All that the rational emancipationist requires is a legal beginning. We have no desire to see it advance more rapidly than the development of the country requires—in short, what is really needed is simply the assurance that by war or by peace some basis shall be found for ultimately carrying out the views of the fathers of the American Union, and rendering this great nation harmonious and happy. Every day brings us nearer the great issue,—not of slavery and anti-slavery,—but whether slavery is to be assumed as an immutable element in America, or whether government will bring such influences to bear as will lead the way to peace and the rights of free labor. Every step is leading us to
THE IRREPRESSIBLE CONFLICT.
O Lord, look kindly on this work for thee!

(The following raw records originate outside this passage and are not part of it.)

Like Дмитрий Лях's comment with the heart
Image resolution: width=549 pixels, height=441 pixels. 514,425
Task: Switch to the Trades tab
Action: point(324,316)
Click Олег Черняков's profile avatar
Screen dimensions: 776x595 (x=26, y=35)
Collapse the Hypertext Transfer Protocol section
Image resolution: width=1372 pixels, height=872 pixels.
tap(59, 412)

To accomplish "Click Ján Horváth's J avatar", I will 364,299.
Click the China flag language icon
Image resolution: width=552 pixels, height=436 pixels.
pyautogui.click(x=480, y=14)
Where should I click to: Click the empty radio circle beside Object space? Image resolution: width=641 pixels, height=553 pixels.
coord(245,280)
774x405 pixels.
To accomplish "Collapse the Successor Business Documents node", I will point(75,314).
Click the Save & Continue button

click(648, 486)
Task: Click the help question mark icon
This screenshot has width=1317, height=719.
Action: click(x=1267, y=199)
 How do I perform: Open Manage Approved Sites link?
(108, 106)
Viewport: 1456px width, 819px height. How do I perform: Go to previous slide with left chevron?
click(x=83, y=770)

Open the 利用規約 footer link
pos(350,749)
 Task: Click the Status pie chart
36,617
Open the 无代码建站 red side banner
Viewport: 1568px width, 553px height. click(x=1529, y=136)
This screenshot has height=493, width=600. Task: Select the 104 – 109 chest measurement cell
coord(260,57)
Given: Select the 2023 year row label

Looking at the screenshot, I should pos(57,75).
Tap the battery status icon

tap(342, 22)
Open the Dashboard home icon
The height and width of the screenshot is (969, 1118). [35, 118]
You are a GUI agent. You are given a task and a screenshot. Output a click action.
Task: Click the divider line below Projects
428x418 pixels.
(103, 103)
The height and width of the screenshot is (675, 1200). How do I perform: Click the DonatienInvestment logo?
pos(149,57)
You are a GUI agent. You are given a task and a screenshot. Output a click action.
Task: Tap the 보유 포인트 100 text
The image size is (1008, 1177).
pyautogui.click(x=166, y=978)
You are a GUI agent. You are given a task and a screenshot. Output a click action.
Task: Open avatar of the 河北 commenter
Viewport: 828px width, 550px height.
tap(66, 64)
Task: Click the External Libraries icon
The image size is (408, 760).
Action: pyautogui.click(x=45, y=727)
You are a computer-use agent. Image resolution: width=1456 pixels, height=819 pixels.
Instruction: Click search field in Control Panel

Yes, smile upon the side that’s
for the right!
To them O grant the glorious
arm of might,
And in the end give them the victory!
Free principles are rushing like the sea
Which opened for the fleeing
Israelite,—
Free principles, to test their
worth in fight,—
And woe to them that ’twixt the
surges be!
And as, O Lord, thou then did’st
show thy care,
And mad’st a grave to
drink thy enemy,
So now, O Father, sink him in despair—
The only blight we own—cursed
Slavery.
O then will end the conflict! Yes,
God, then
We’ll be indeed a nation of FREE
MEN!
* * * * *
The N.O. Delta is full of indignation at the Southern men who are alarmed for their property, and betrays, in its anger, the fact that these disaffected persons are not few in the Pelican State. But, plucking up courage, it declares that—
Our people will retire into
the interior, and in their mountains
and swamps they will maintain
a warfare which must ultimately
prove successful.
Doubtful—very. In the first place, ‘our people’ can not very well swamp it like runaway negroes, and, secondly, they will encounter, in the mountains, the Union men of the South. Give us the cities and the level country for a short time, and we shall very soon find the Pelicandidates for comfortable quarters rolling back, by thousands, into Unionism.
* * * * *
As we write, there is a panic in Richmond, caused by the discovery that there is a large body of Union men in the city itself, headed by JOHN MINOR BOTTS, who seems to have determined to ‘head off’ the secession party in its stronghold, ’or die’—he having, since the decease of JOHN TYLER, turned his ‘heading off’ abilities against JEFF DAVIS. The Examiner mentions, in terror, the confession of the Union prisoners, that there are in Richmond ’thousands of arms concealed, and men enrolled, who would use them on the first approach of the Yankee army.’ One of the arrested, a Mr. STEARNS, when led to the prison, surveyed it in a most contemptuous manner, remarking ’If you are going to imprison all the Union men in Richmond, you will have to provide a much larger jail than this.’